- TASK DETAILS
Please restate each entry word for word.

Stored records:
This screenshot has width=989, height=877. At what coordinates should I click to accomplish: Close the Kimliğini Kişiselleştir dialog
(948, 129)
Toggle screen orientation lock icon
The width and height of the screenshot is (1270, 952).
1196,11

- RESPONSE TO THIS TASK
This screenshot has width=989, height=877. At what coordinates should I click to accomplish: Close the Kimliğini Kişiselleştir dialog
(948, 129)
Toggle screen orientation lock icon
The width and height of the screenshot is (1270, 952).
1196,11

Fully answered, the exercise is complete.